Fabian still a CAT4 hurricane...

Hurricane Fabian's intensity has changed little in the past 48 hours,
and is still a Category 4 storm (with 3.0 Intense Hurricane Days racked
up so far).  The eye is very small at 20 nautical miles in diameter, and
there is some evidence of slight westerly vertical wind shear.

At 15Z today, Fabian was located at 20.3N 60.4W and tracking WNW at
9kts.  Intensity is 120kts and 945mb.  It is expected to slowly weaken
over the next few days, but still be a major hurricane.  The forecast
track has remained basically unchanged, still recurving just west of
Bermuda.  I suspect Bermuda will be in for a rough ride on Friday
especially if it ends up on the front-right quadrant of a major

The area of disturbed weather I mentioned yesterday in the western
Caribbean has lost much of its deep convection, but the broad
circulation is still present and conditions are favorable for
development... assuming convection comes back.
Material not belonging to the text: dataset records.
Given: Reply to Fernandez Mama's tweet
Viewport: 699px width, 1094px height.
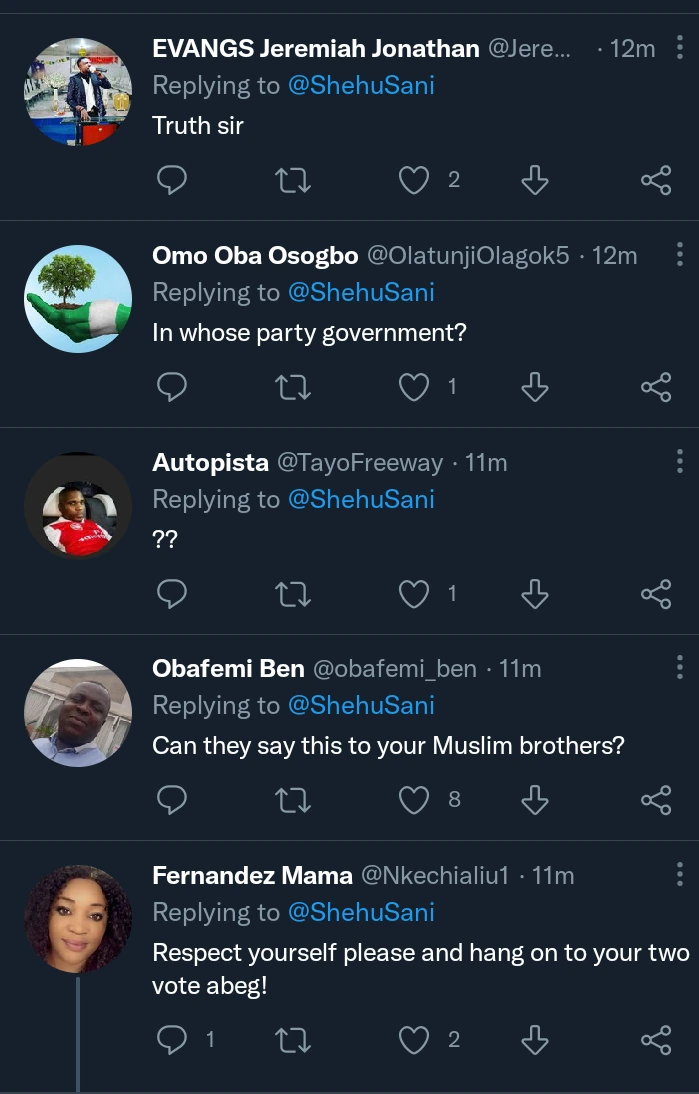Looking at the screenshot, I should pyautogui.click(x=173, y=1041).
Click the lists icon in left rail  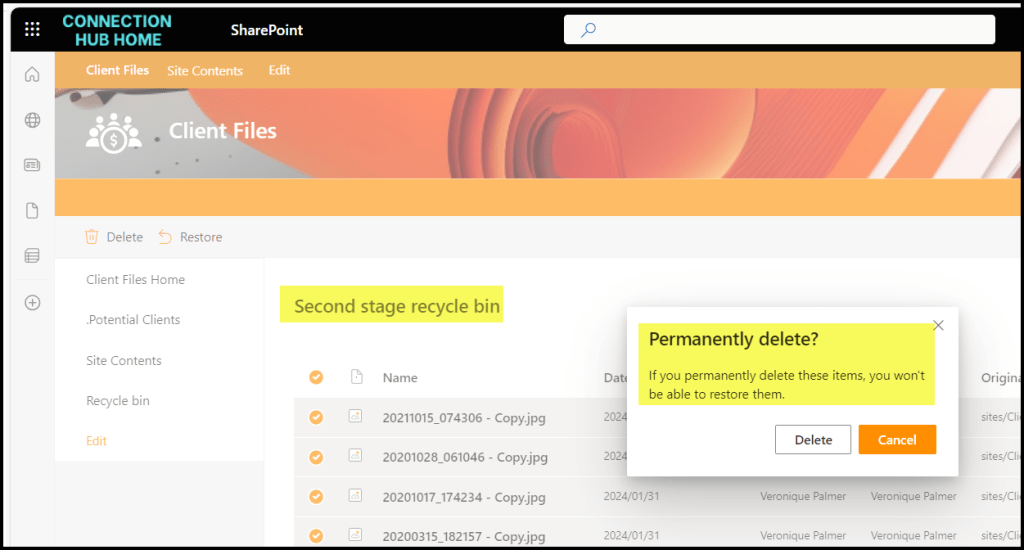(x=32, y=256)
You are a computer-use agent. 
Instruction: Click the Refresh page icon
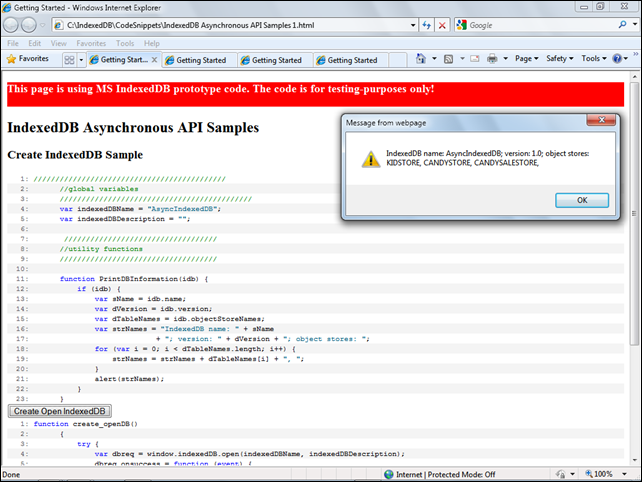[x=425, y=24]
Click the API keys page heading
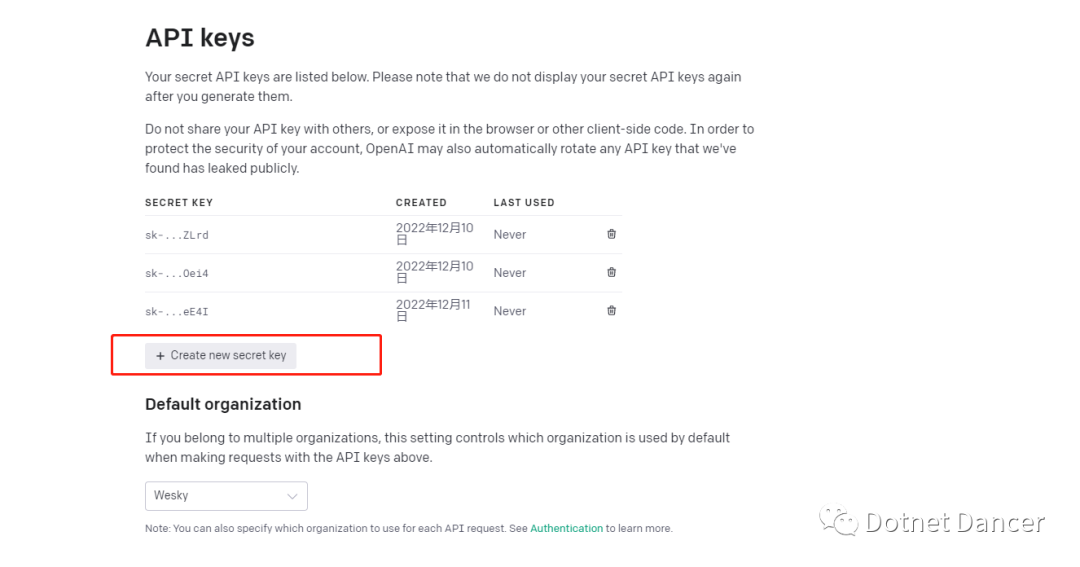 tap(200, 38)
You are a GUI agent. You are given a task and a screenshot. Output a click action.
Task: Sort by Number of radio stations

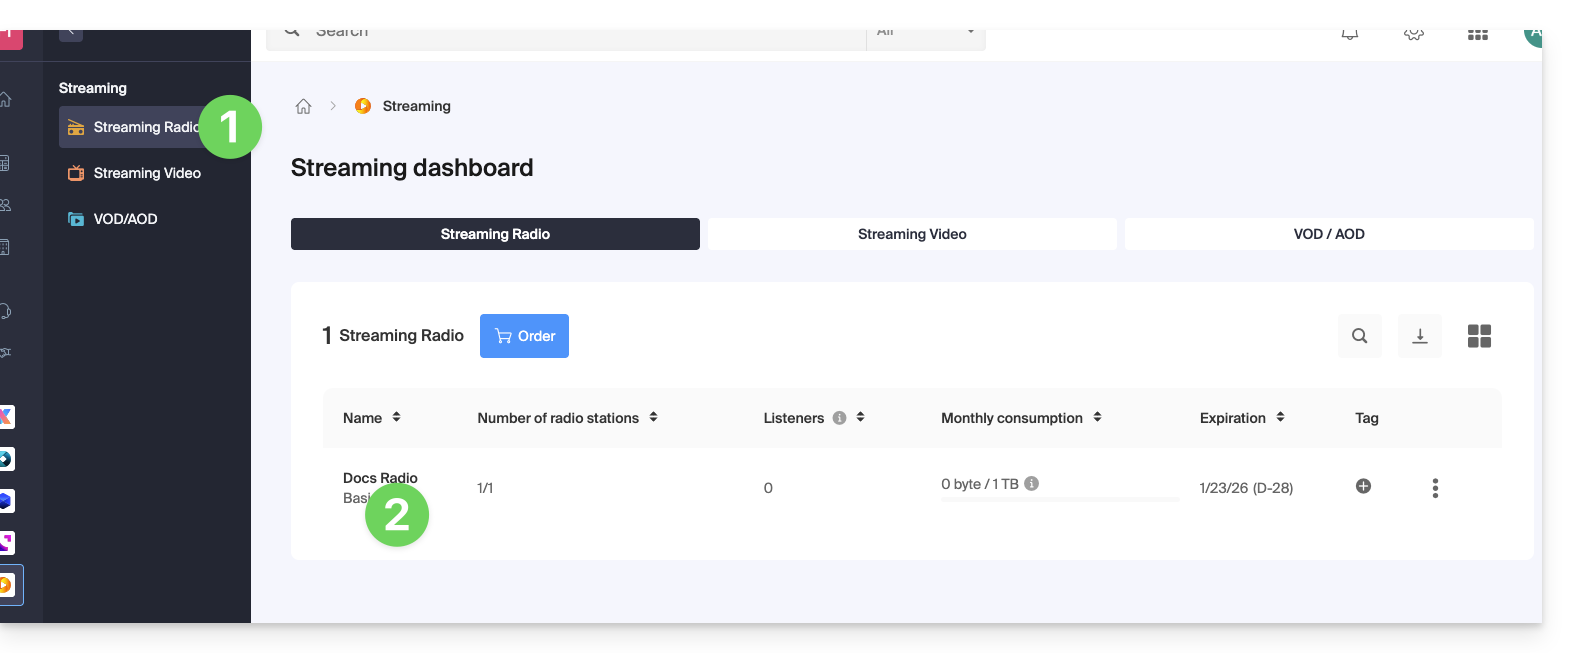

There is a new Low that formed within a tropical wave west of the Cape
Verde Islands at about 14N 33W.  It has made some progress today in
organization and will be watched this week for development.

Please visit my tropical Atlantic headquarters.

01 September 2003

Fabian becomes first major hurricane of the season, western Caribbean looking very interesting...

During the past week, three new systems formed, TD9-TD11.  TD9 was short-lived
and disorganized as it passed south of Puerto Rico and Haiti on Aug 21-22.

On Aug 27, TD10 formed way out at 32W in the deep tropics, and was in fact a
very impressive eaterly wave that had previously trekked across Africa.  A mere
72 hours later, it was a major hurricane, Fabian.  During peak intensification
on the 30th, the MSLP fell 24mb in just 12 hours and reached a low of 940mb at
03Z on Sep 1.  As of 15Z today, Hurricane Fabian was located at 18.9N 56.8W and
tracking W at 10kts.  Intensity is 120kts and 949mb and is forecast to maintain
this intensity or weaken a bit over the next few days.  The eye is very small at
only 15 nautical miles in diameter, so perhaps an eyewall cycle will occur later
today.  The forecast track takes him generally WNW to NW, and by the weekend,
should begin recurvature well east of the US mainland.

Also in my absence, TD11 formed in the Gulf and became TS Grace, who made
landfall on the central TX coast on the morning of Aug 31.

A large area of disturbed weather is also brewing in the far west Caribbean Sea,
just east of the Yucatan Peninsula.  Conditions appear favorable for slow
development and it could become TD12 within a day or two.